Subsequent Treatment of Non-Monetary Items

Non-monetary items measured in terms of historical cost in a foreign currency are translated at the exchange rate at the date of the transaction. Non-monetary items measured at fair value in foreign currency are translated at the exchange rate at the date of determination of fair value.

The remeasurement process is a result of the transaction’s net profit or loss, which will be included in the income or profit or loss. Identifying components of the transaction’s net profit or loss from revaluation of foreign currency financial statements for the classification of the relevant sections or categories in the statement of comprehensive income will be more complicated than simply including the profit or loss on a separate currency item in the same category as an asset or liability that led to it. Nevertheless, the staff notes that statements 52 and IAS 21 does not make a conceptual distinction between profits or loss on individual assets and liabilities denominated in foreign currencies, and net profit or loss on foreign currency transactions of financial statements.

Since reporting a cohesive category, the company should be able to determine the net foreign exchange gain or loss for each category in substantially the same as it will determine the net profit or loss sharing for the entire organization. Staff believes that the appointment of revaluation gains and losses in categories that lead to them in the statement of comprehensive income provides more useful information about the exchange rate and loss and would not be overly burdensome changes over what is currently required.

Foreign Currency Rates

For purposes of financial statement re-measurement and f/x transaction accounting, month end Balance Sheet Rates and Income Statement Rates will be identified and communicated by the Chief Financial Officer. The Company will use Oanda as the recognized source to find this information (Gordon, 2001, 177-200).

Re-measurement Exposure

FAS 52 requires that non-functional currency denominated monetary assets and liabilities (i.e., cash, accounts receivable, other receivables, debt, accounts payable, short-term intercompany loans and notes payable) be denominated in an entity’s functional currency prior to translation. Gains or losses resulting from re-measurement are reflected in the income statement on a monthly basis (King, 2003, 54-57).

Hedged Exposures

The Company has re-measurement balance sheet exposures, which refer to the changes in the value of non-functional-currency-denominated monetary assets and liabilities (i.e. cash, accounts receivable, accounts payable, intercompany loans, etc.) subject to FAS 52 re-measurement between the time an exposure is recognized on the financial statements and is eventually settled. FX gains or losses resulting from re-measurement exposures flow directly into the income statement, usually into other income (Hughes, and 2004, 731-754).

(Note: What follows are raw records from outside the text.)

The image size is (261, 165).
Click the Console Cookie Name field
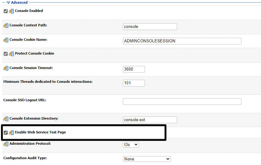(182, 41)
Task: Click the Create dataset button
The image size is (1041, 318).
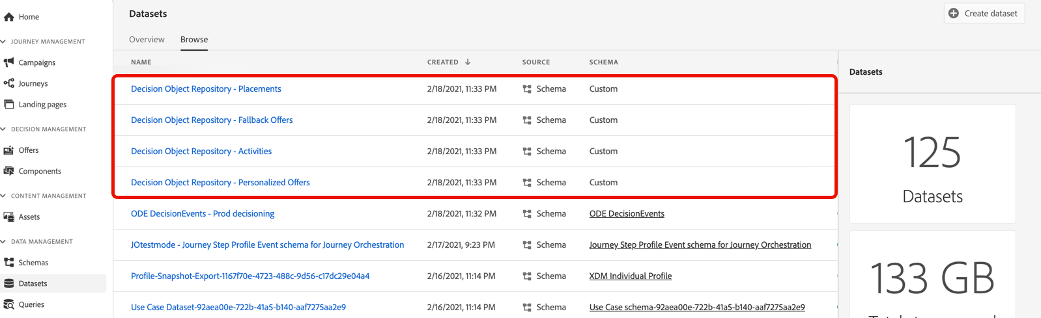Action: click(x=984, y=14)
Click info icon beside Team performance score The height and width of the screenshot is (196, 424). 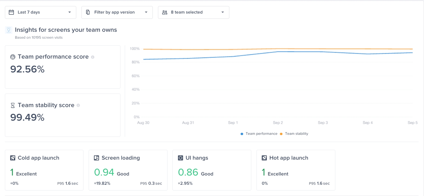[x=93, y=57]
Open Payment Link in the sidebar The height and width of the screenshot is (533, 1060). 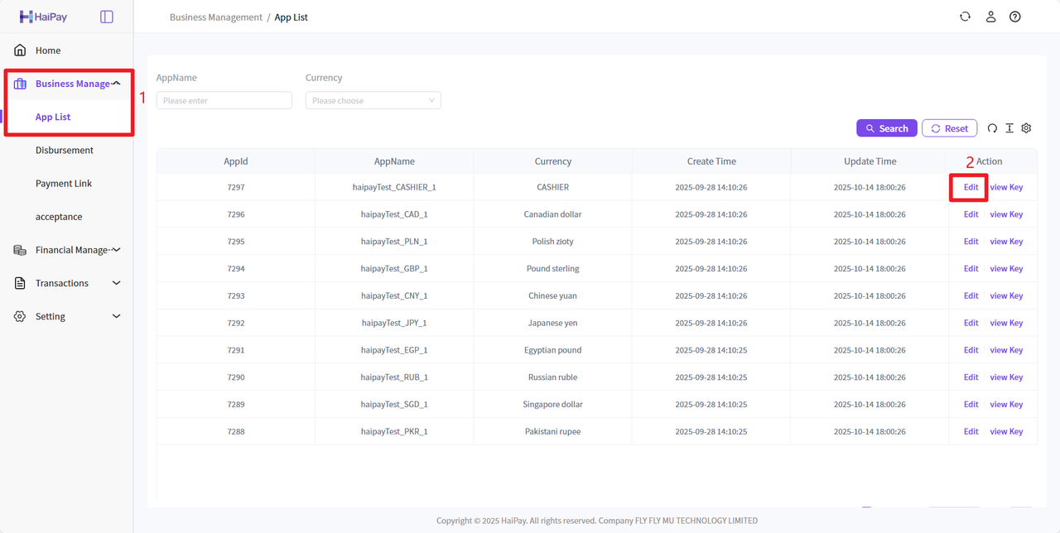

Campbell, R. L., L. A. Owens-Jackson and D. R. Robinson. 2008. Fair value accounting from theory to practice. Strategic Finance: 31-37.

Clarke, F. L. 2000. Chambers on price and price-level variations: Exiting intellectual grooves. Abacus 36(3): 267-284.

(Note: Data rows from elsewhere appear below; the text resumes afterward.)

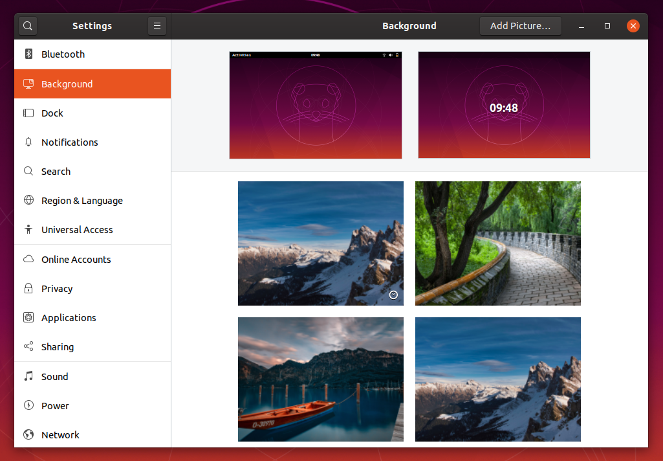The width and height of the screenshot is (663, 461).
Task: Open Notifications settings from the sidebar
Action: coord(28,142)
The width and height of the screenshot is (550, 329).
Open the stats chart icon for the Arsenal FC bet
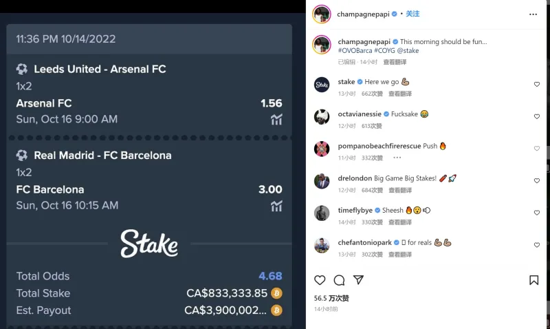point(276,120)
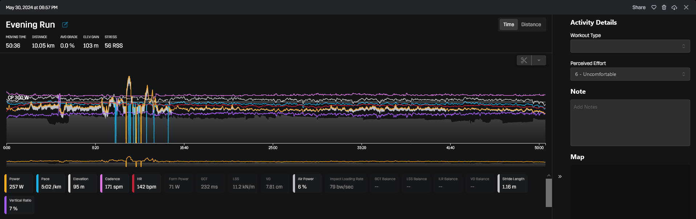This screenshot has height=219, width=696.
Task: Click the trash delete icon
Action: [664, 7]
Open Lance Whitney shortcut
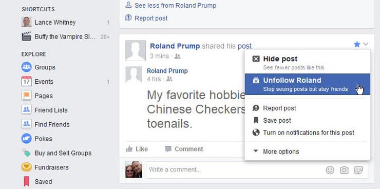Viewport: 380px width, 189px height. 55,22
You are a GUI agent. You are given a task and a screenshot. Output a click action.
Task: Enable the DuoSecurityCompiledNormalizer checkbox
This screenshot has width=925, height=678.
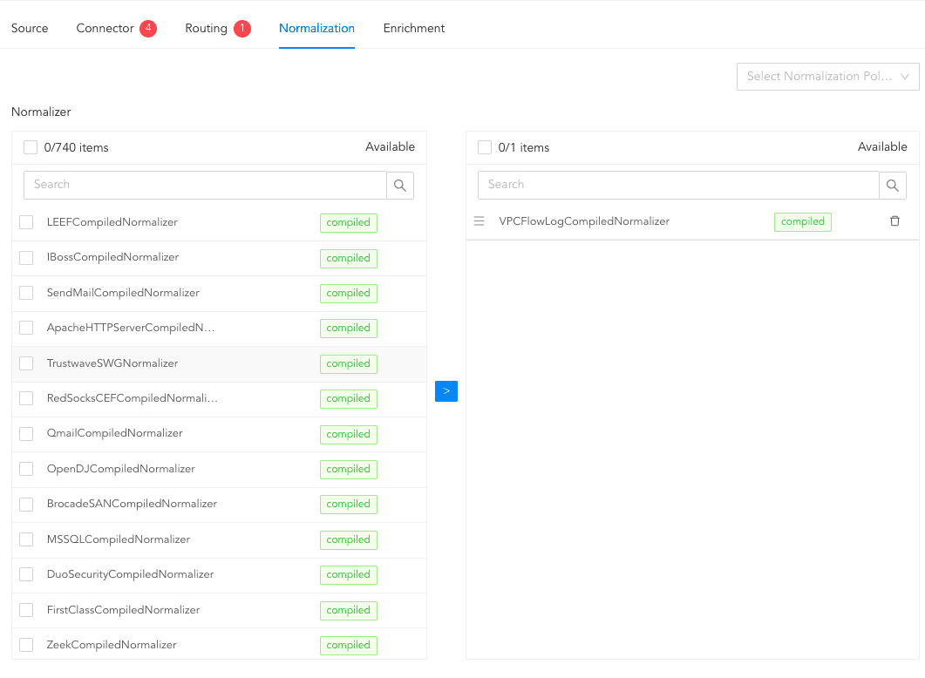pyautogui.click(x=26, y=574)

Davis-Friday, P. Y. and J. M. Rivera. 2000. Inflation accounting and 20-F disclosures: Evidence from Mexico. Accounting Horizons: 113-135.

Gordon, E. A. 2001. Accounting for changing prices: The value relevance of historical cost, price level, and replacement cost accounting in Mexico. Journal of Accounting Research: 177-200.

Hughes, J., J. Liu and M. Zhang. 2004. Valuation and accounting for inflation and foreign exchange. Journal of Accounting Research: 731-754.

King, A. M. 2003. Fair value accounting: Its time has come and gone. Strategic Finance: 54-57.